EXERCISE MATERIAL ->
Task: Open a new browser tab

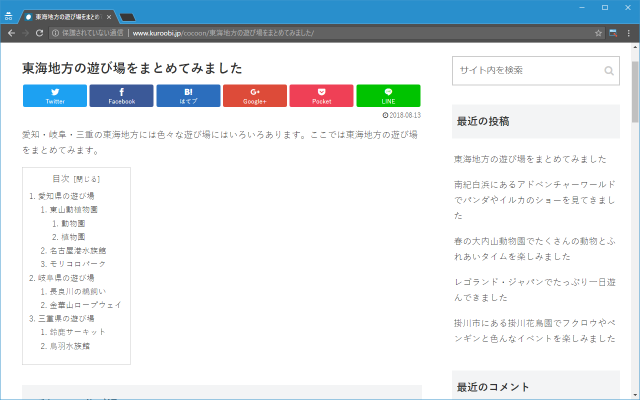Action: pyautogui.click(x=128, y=17)
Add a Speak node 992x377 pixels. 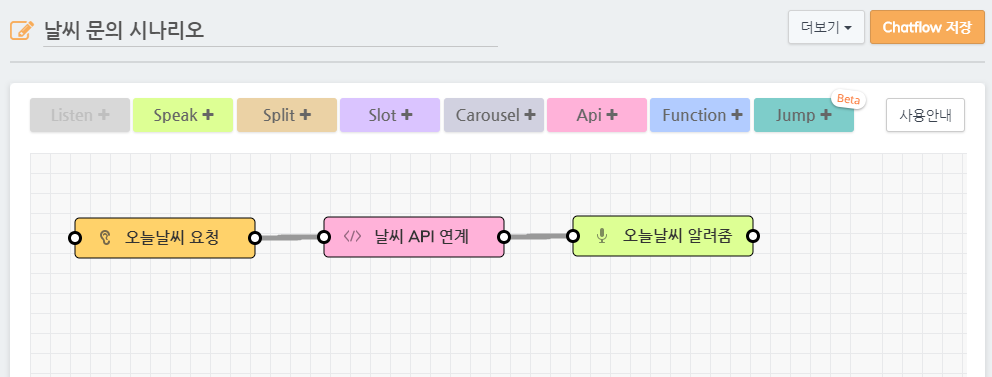click(x=183, y=115)
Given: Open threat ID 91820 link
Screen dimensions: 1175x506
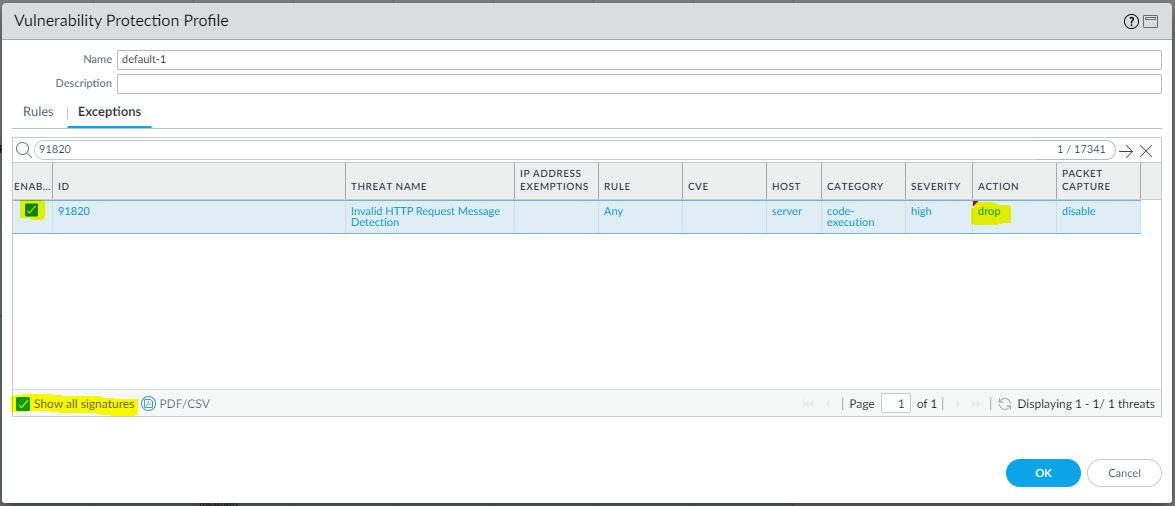Looking at the screenshot, I should click(74, 211).
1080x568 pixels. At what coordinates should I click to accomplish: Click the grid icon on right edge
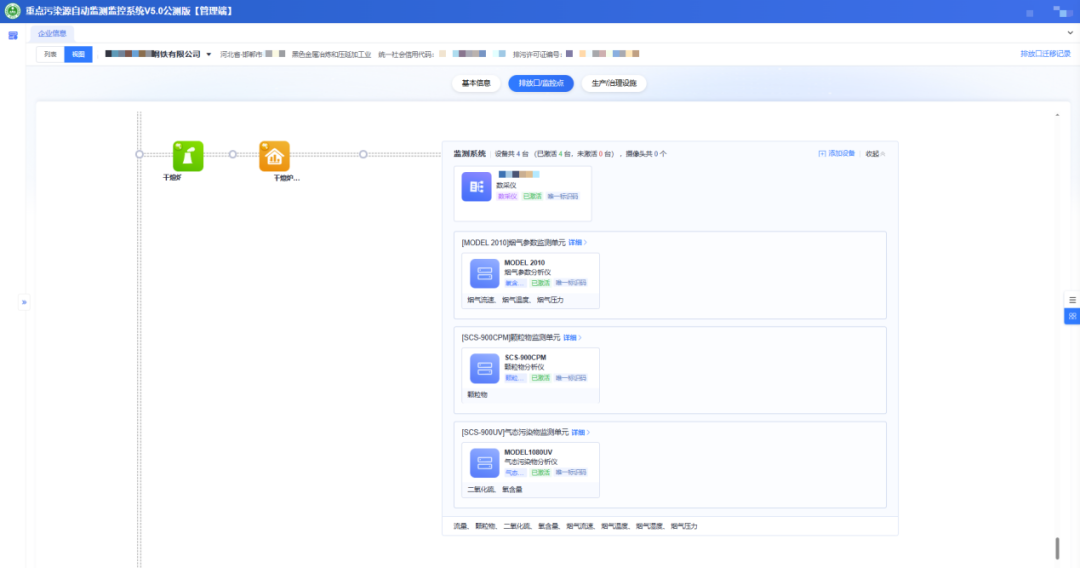[x=1072, y=316]
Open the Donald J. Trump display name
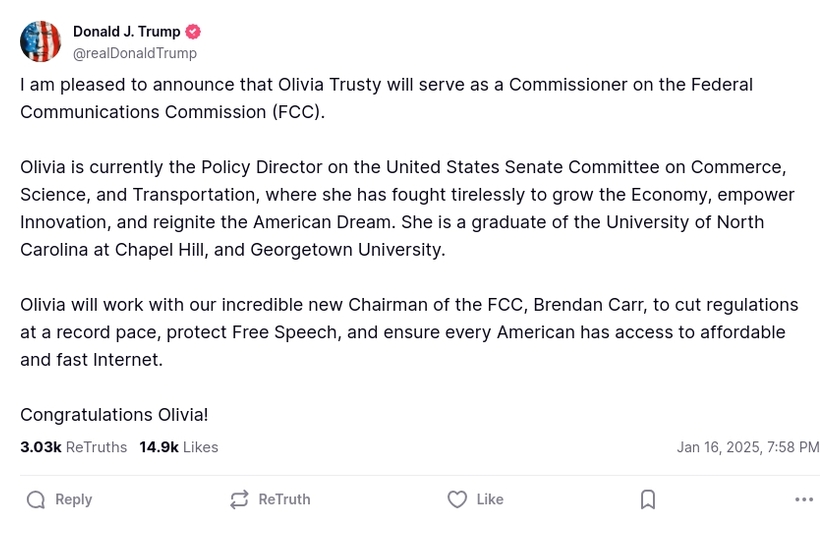 [x=126, y=32]
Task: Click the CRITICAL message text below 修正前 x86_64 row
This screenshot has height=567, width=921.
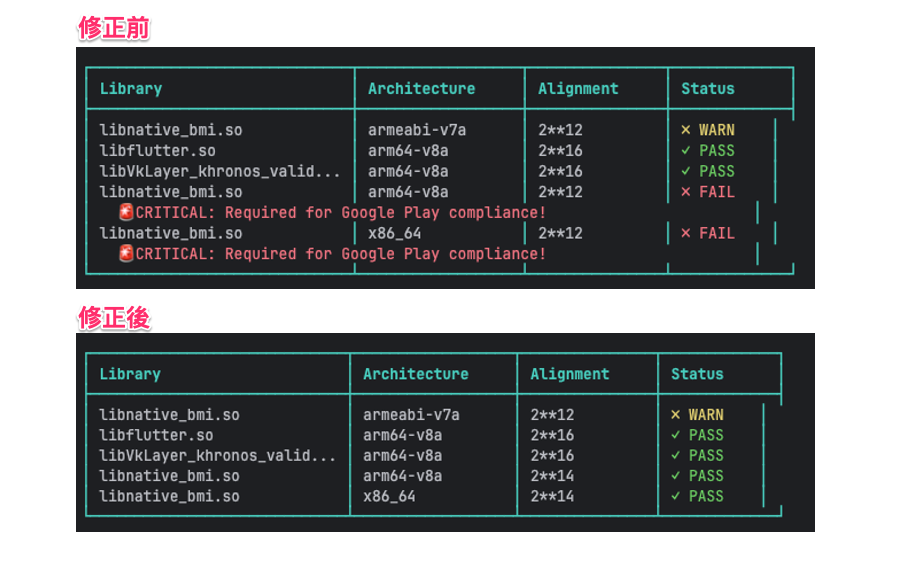Action: coord(340,254)
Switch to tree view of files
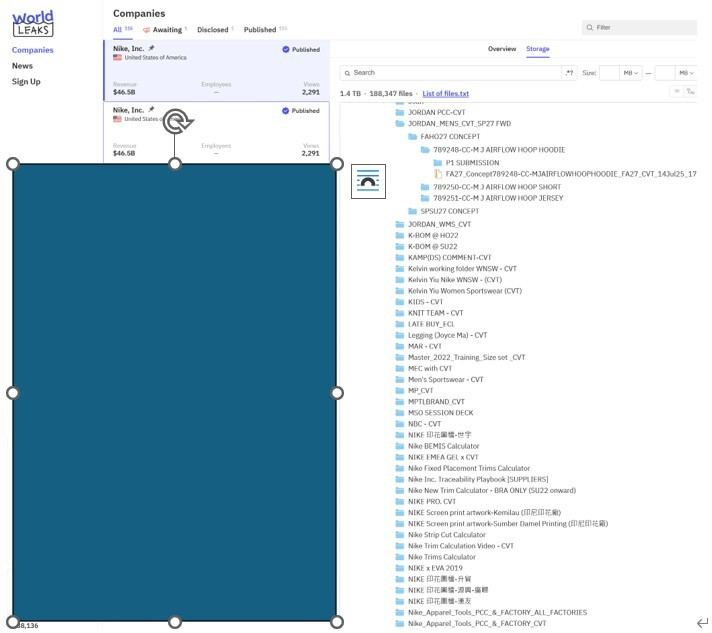The height and width of the screenshot is (633, 712). (x=690, y=92)
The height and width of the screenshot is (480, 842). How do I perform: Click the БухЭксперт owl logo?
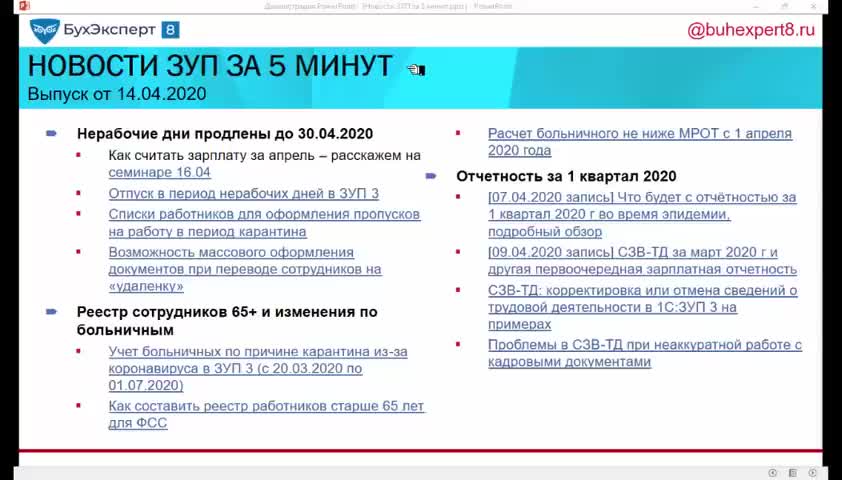click(45, 31)
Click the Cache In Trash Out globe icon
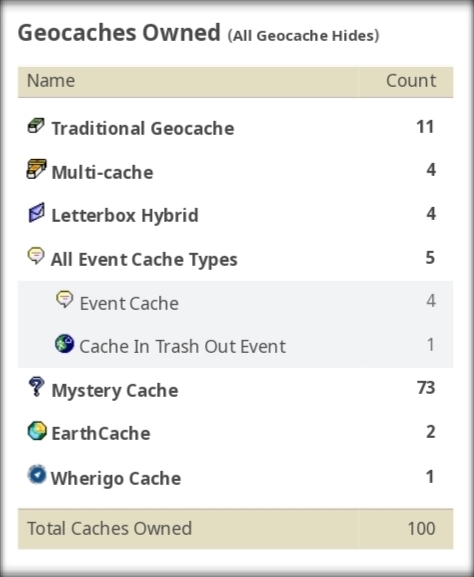The image size is (474, 577). [x=64, y=343]
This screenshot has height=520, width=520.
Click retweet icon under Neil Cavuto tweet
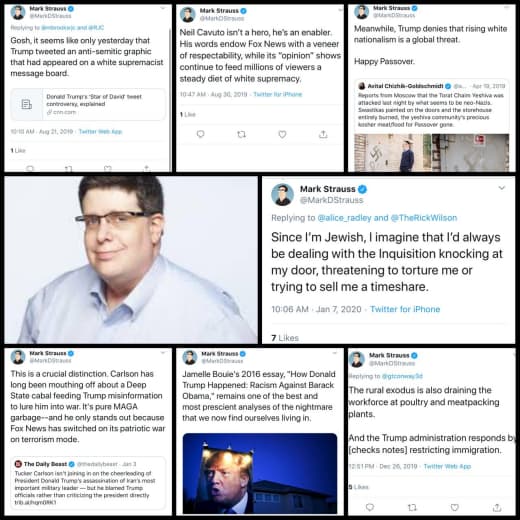241,134
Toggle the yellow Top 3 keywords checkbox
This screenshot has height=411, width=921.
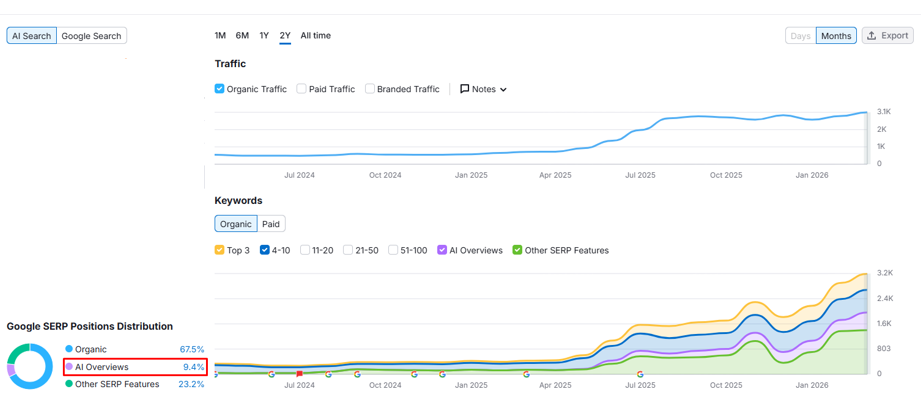coord(220,250)
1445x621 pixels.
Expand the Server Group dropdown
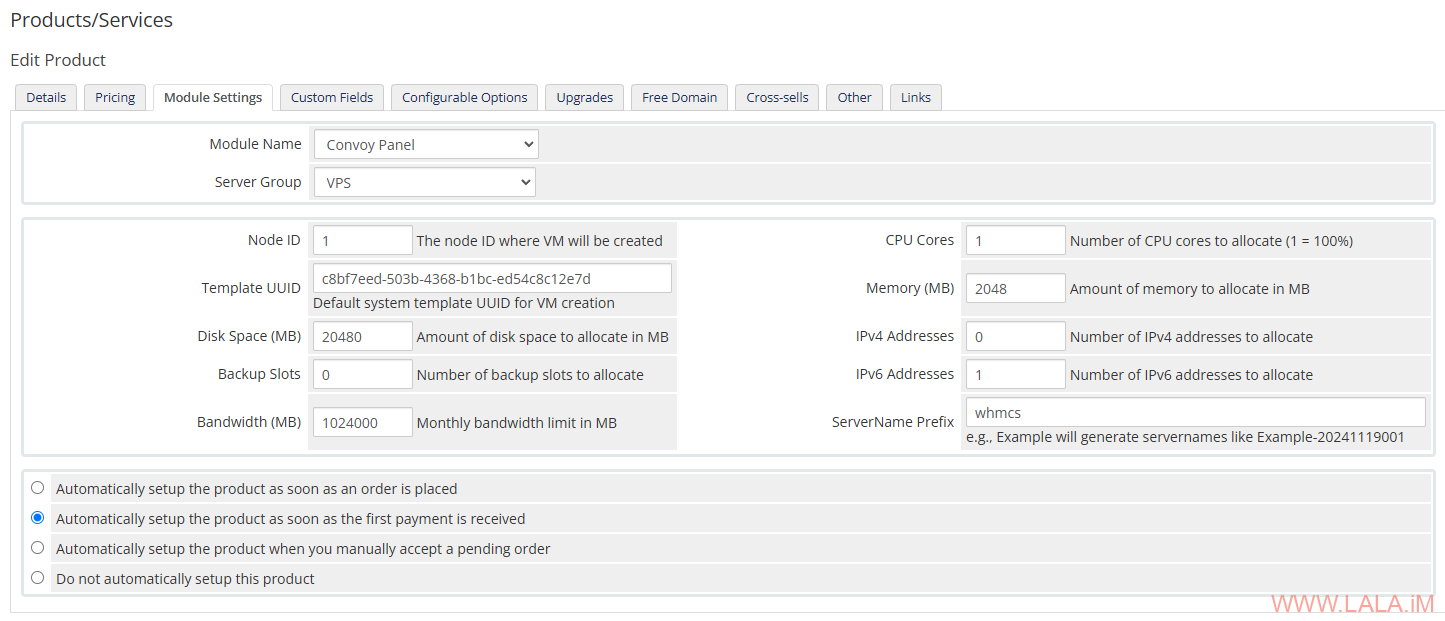[x=424, y=182]
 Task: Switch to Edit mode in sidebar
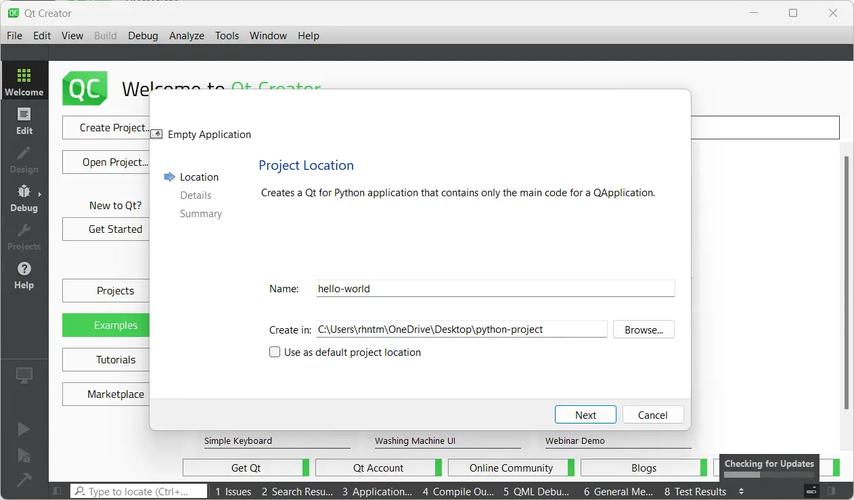24,121
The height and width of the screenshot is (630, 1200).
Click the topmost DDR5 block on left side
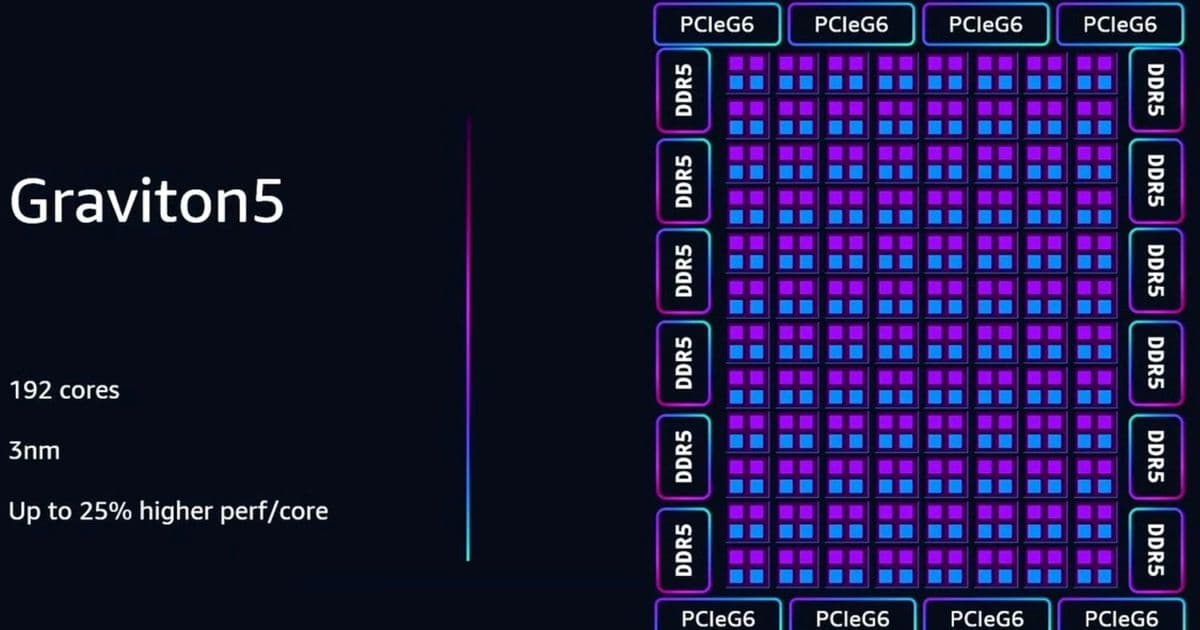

DIRECTIONS ->
The lines to copy run from the line containing "Switch to tree view of files" through the end of the data above; copy exactly those, minus the pictures.

WORKED SOLUTION ->
Switch to tree view of files
The height and width of the screenshot is (633, 712). (x=690, y=92)
The height and width of the screenshot is (480, 842). How do I perform: Click the БухЭксперт owl logo?
click(45, 31)
Click the Cache In Trash Out globe icon
The image size is (474, 577). [x=64, y=343]
This screenshot has height=520, width=520.
Click retweet icon under Neil Cavuto tweet
241,134
Toggle the yellow Top 3 keywords checkbox
This screenshot has height=411, width=921.
coord(220,250)
1445x621 pixels.
Expand the Server Group dropdown
[x=424, y=182]
 Task: Switch to Edit mode in sidebar
24,121
The height and width of the screenshot is (630, 1200).
Click the topmost DDR5 block on left side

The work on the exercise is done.